Профессор Международной академии архитектуры Андрей Иванов в интервью «+1» рассказал о деградации стратегического развития российских городов из-за отсутствия социального заказа и засилья «гибридной урбанистики», объяснив, почему действующие правила землепользования и застройки в России — «мертвые».
— Урбанистика становится государственной. У Минстроя своя логика и понимание предмета. Складывается впечатление, что профессия может тихо умереть. Поделитесь вашими ощущениями?
— Плохие ощущения. Нет того, что должно «двигать» предмет,— институционального заказа. То, что происходит сейчас,— это «фасадная урбанистика». Ее можно даже назвать гибридной, вслед нескольким исследователям, уже применявшим этот термин. Бывает гибридная война, а у нас — урбанистика. Говорят, что занимаются городом, а в реальности лишь «облагораживают» его избранные центральные части.
— Как можно благоустроить город, в котором существует проблема странного страшного жилья, которое не способствует развитию территорий?
— Оно такое страшное, потому что его заказывает не город, а большие сетевые девелоперы. На Западе строят разнообразное мелкомасштабное жилье. Его не то чтобы заказывает город, он определяет, какое ему нужно жилье. Существуют правовые механизмы, которые регулируют это. У нас ничего этого нет. Очень показательна реальная практика института правового зонирования. В РФ действует ФЗ-373 о территориях «комплексного и устойчивого развития». В Градостроительный кодекс этот закон с 1 января 2017 года вносит важные изменения, уточняя, что любые проекты развития в границах таких территорий не проходят больше публичные слушания. Документ и до этого претерпел множество других изменений, которые делают правовое градорегулирование скорее административным и, в сущности, невозможным.
— Градостроительный кодекс разрабатывался под идеи рыночной экономики, он не под социальный заказ, которого тогда не было, да и сейчас есть только идея. На ваш взгляд, его можно сделать лучше или нужен новый?
— Разработка этого основополагающего документа изначально была связана с надеждой на получение социального заказа от самого общества, снизу. Тогда правила землепользования и застройки (ПЗЗ), если бы все реализовалось, как было задумано, работали бы на малый и средний бизнес, облегчение жизни людей, а не больших корпораций.
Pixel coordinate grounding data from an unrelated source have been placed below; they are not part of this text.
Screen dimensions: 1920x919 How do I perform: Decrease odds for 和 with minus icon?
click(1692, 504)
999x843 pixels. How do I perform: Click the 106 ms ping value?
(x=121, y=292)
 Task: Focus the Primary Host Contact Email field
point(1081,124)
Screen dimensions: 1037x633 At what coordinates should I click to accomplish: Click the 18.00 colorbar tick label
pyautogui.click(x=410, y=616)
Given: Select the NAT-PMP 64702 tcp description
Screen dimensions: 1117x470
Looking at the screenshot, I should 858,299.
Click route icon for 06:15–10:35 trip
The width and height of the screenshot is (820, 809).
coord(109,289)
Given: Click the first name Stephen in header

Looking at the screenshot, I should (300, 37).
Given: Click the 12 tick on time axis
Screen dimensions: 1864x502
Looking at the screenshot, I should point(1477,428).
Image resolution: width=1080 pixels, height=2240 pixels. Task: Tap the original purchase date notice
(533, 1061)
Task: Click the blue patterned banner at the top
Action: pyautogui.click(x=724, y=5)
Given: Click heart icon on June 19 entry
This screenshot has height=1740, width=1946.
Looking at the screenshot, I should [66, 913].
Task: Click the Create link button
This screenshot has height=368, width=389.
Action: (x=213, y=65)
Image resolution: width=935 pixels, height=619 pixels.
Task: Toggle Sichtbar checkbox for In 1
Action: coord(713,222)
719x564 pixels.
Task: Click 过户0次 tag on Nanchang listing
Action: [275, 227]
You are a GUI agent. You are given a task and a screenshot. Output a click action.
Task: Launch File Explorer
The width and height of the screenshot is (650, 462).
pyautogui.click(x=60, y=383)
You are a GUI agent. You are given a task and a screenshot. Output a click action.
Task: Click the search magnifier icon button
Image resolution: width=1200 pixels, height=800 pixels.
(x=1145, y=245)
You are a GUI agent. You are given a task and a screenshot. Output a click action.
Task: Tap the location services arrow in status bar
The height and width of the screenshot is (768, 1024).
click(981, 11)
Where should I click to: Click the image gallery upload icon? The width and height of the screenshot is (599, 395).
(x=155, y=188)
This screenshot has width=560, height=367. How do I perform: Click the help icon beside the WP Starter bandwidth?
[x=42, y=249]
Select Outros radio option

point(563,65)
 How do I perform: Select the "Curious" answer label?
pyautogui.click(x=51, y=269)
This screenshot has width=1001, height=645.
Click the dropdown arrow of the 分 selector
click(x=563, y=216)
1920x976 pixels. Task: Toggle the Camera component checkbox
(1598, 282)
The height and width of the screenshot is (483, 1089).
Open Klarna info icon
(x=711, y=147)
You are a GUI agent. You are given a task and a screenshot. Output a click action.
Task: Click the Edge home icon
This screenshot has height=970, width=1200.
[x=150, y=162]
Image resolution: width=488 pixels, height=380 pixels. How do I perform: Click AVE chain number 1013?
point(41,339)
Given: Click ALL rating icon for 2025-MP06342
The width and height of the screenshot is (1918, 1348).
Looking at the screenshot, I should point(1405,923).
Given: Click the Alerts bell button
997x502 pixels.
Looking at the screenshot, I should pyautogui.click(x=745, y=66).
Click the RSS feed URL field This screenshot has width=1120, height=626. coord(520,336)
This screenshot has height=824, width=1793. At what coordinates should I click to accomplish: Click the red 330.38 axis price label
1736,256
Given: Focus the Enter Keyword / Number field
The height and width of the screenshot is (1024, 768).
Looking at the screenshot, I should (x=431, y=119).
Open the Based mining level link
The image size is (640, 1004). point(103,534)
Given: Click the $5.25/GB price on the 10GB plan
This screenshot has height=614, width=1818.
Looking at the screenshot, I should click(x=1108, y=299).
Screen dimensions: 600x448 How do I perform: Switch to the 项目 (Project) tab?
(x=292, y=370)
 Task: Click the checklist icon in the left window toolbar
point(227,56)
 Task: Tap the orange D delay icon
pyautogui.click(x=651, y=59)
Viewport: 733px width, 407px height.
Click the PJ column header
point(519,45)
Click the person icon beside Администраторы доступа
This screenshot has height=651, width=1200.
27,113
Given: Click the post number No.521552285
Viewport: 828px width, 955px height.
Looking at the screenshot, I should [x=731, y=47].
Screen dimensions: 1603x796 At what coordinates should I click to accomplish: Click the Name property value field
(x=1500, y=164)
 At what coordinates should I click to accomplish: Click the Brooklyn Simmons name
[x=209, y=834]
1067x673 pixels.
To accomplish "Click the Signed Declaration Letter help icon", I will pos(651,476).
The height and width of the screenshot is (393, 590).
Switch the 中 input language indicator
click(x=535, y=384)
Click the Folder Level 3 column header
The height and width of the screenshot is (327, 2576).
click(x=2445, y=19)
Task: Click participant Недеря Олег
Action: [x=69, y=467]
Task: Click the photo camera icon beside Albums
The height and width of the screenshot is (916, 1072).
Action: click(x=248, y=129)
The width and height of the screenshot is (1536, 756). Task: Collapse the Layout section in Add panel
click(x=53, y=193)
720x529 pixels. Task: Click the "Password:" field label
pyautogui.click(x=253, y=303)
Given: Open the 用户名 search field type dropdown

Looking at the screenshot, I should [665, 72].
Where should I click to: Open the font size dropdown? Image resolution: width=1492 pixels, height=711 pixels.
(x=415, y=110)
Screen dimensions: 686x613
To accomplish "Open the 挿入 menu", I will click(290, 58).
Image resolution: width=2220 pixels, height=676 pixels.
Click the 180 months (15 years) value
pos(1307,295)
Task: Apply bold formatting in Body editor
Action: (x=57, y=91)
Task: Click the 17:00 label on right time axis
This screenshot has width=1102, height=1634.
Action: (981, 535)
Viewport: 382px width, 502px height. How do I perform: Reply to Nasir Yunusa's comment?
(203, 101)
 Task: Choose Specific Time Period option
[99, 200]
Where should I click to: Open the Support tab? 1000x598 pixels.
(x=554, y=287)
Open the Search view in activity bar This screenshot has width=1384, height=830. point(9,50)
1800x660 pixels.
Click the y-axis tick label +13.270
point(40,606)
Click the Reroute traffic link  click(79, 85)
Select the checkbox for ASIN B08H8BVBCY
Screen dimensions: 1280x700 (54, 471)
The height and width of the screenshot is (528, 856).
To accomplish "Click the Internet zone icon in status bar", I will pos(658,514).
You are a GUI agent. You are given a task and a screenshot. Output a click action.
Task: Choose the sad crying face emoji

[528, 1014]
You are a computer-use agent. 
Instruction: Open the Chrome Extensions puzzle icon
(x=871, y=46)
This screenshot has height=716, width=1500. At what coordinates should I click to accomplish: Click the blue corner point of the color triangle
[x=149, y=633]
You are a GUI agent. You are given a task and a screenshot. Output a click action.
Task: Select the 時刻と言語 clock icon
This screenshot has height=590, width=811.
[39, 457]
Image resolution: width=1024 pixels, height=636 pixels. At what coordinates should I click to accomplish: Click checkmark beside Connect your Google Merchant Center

Социальный заказ сам по себе не появляется, он вырастает из нужд граждан. Для этого гражданин должен быть полноправным хозяином своей недвижимости, быть уверен, что город за него ничего не решит и не сможет ничего запретить, если ты не выходишь за рамки понятного, прозрачного для тебя закона. Людям нужны гарантии, что у них ничего не отнимут, если они не будут «нарушать». Этого не произошло. Откуда возьмется социальный заказ, когда нет людей, которые могут что-то заказывать?
— Влияет ли правовое зонирование и развитие города на качество городской среды?
— Конечно. Правильные ПЗЗ, сделанные с пониманием того, как город существует и саморазвивается, позволяют городской среде развиваться нужным образом, по своим тайным законам — не по «абстрактному» генплану, а по сердцу, по месту. Они должны быть сделаны так, чтобы дать возможность уже народившимся позитивным процессам лучше двигаться, а в тех местах, которые замерли и не живут, стимулировать что-то новое, делая их зонами естественного развития.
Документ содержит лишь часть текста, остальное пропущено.